Aldo Coda casi en sollozos dijo que era una mentira. Finalizaba la misa  de las 19:30 del sábado. Habría poco más de trescientas personas, en una parroquia que tiene capacidad para seiscientas. Había hecho un cálculo previo porque nosotros estábamos cantando en el segundo piso. Eran otros años cuando el recinto se repletaba y se instalaron pantallas para que los fieles pudieran seguir la misa desde el exterior. Dijo que estudiaría acciones legales. Defendió su total inocencia, ante Dios y ante ustedes. Y se instaló la duda. Mi duda. Una más. Me encantaría creer en su total inocencia y que la acusación no fuera parte de la cultura del abuso denunciada por el propio Papa Francisco. Hasta ahora, al menos públicamente, no he escuchado, ni leído la declaración de algún sacerdote, aun sentenciado, que reconozca un abuso. Que se pare con la dignidad de un hombre para reconocer una conducta impropia. Pareciera que la justicia se equivocara siempre. Que las víctimas no lo fueran, que la sociedad estuviera frente a un espejismo.

Aldo tiene poco más de un año como párroco en San Juan Apóstol. Luce como un hombre ponderado y afable. Cada vez que le hemos solicitado encuentros para hablar de los temas del Coro “Voces de San Juan”, al cual pertenezco,  nos ha recibido con disposición y entusiasmo. Hemos coincidido en la importancia de la música para la liturgia. Ha compartido el valor de los grandes conciertos (hemos hecho cinco) para celebraciones emblemáticas. Pero todo eso es un camino paralelo al resto de su ejercicio sacerdotal que bordea los treinta años. Se ordenó siendo un hombre mayor. En una conversación me comentó algo de la historia de su familia. De sus padres, de sus hermanos y de su vocación. Aprecié su sinceridad y disposición para compartir momentos de su vida.

El caso, si lo hubiera, no fue denunciado, se dice en la publicación. Pero el tema no es la denuncia o la investigación posterior. Lo de fondo es la asimetría eventual.
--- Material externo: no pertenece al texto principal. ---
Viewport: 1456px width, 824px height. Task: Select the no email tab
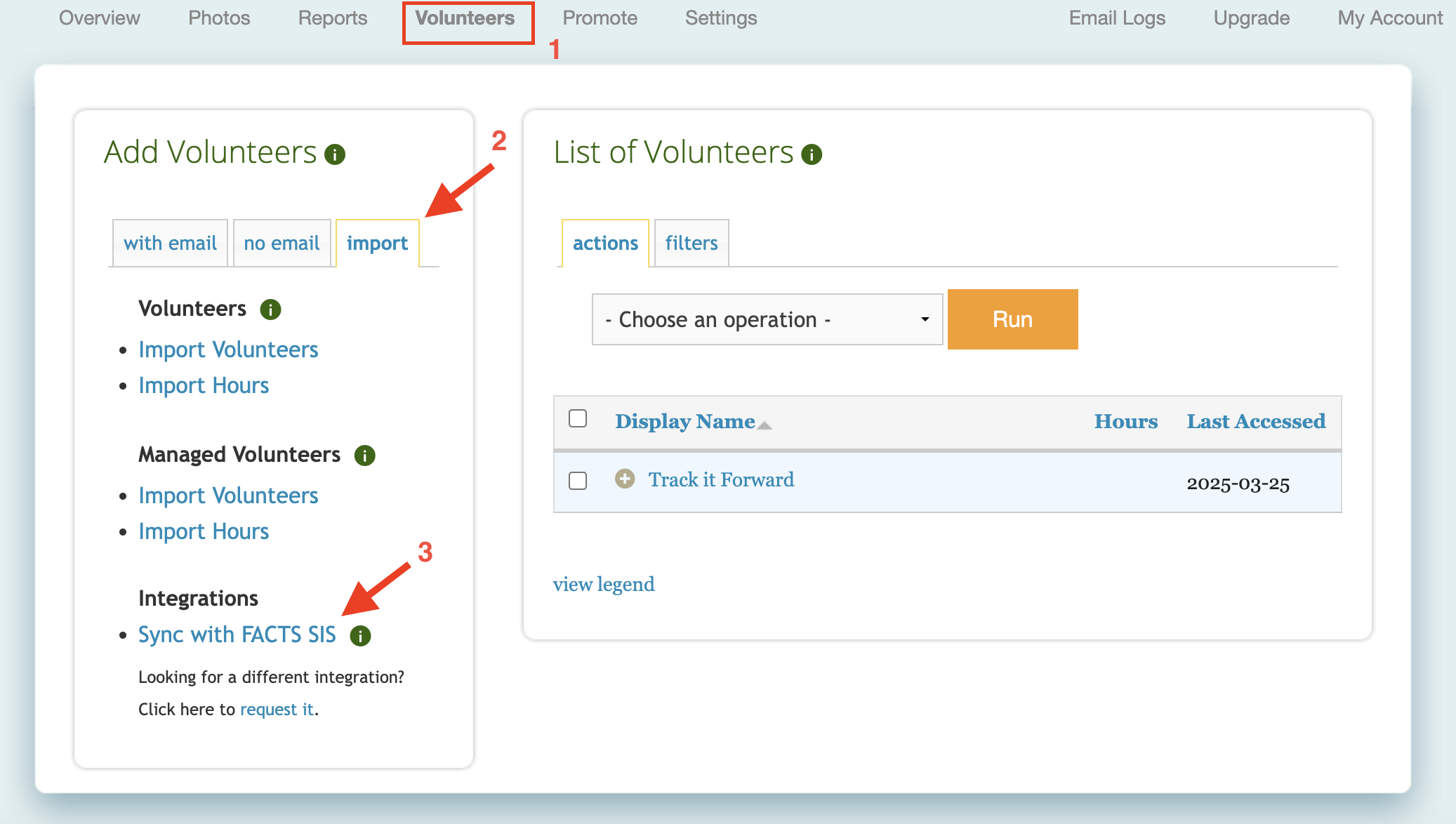282,244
Es la confianza rota, de aquellos “hombres buenos” en los cuales se ha confiado la educación de tantos y tantos hijos. Es el abuso ante de la debilidad de quienes buscaron refugio espiritual y vieron en algunas parroquias un lugar de acogida primero y de destrucción de su vida después.
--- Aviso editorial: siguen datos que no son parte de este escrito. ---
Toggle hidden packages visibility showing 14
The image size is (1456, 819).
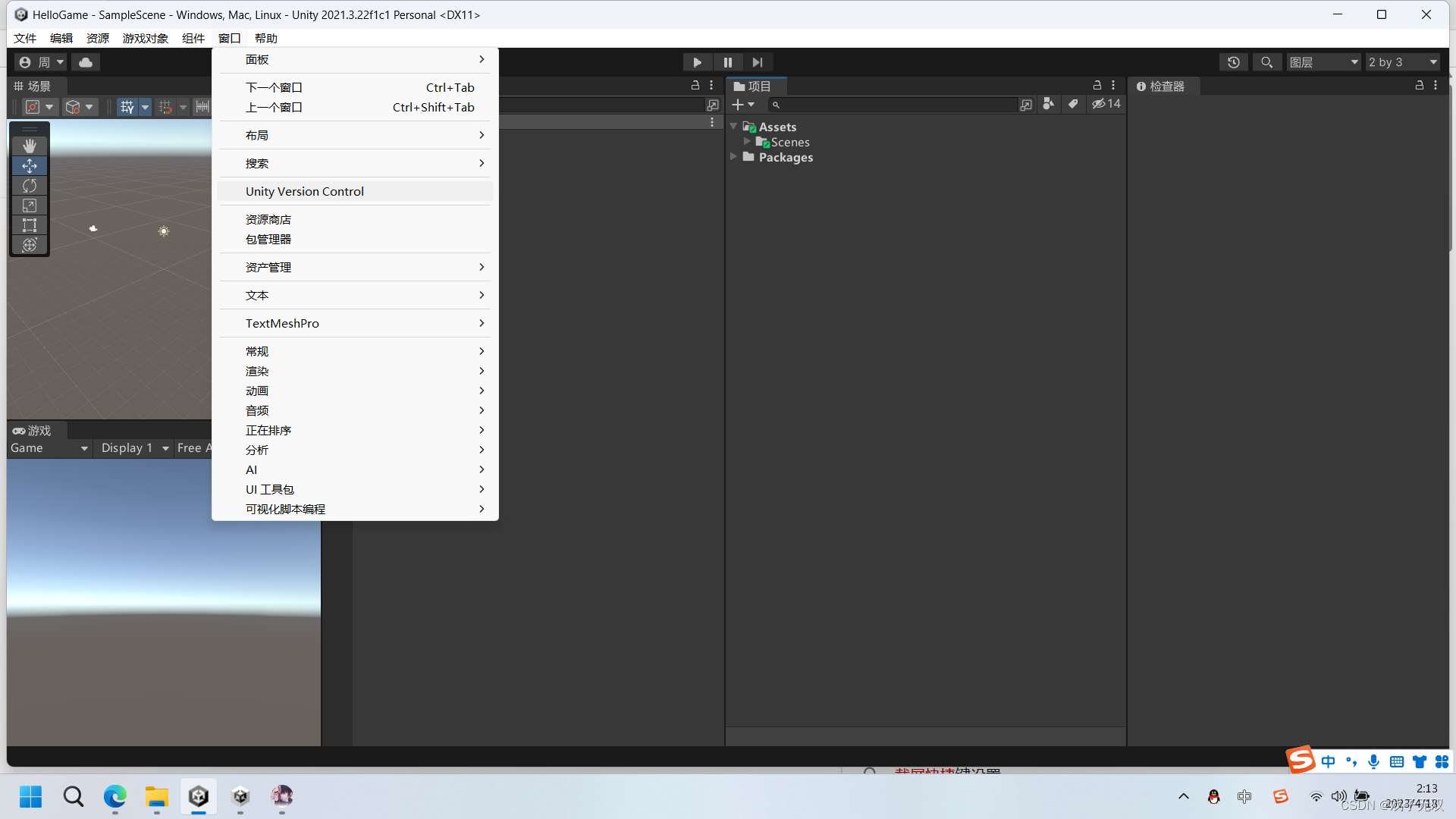click(1106, 104)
Qué pasará por la conciencia de Aldo. Quisiera que fuese la indignación por haber sido denunciado por un cura formalizado, pero que sintiera que por más daño a su honra, o a su nombre, pudiera dormir tranquilo reconociendo que jamás abusó, en ninguna forma, a nadie.  Que sufriera por las dudas que inevitablemente quizá nunca se disipen. Me pregunto qué interés tendría o tendrá Tito Rivera en enlodar a Aldo. Las especulaciones pueden ser infinitas. Pero al mismo tiempo si existiese verosimilitud de alguna conducta impropia y se probase por el testimonio de quien correspondiere, que fuese el Aldo, el primero, y la iglesia luego, quienes indicaran el camino de la reparación y la justicia. Que fuere separado de su ejercicio. Que asumiera su responsabilidad.
Ojalá todo fuera, en este caso, una invención.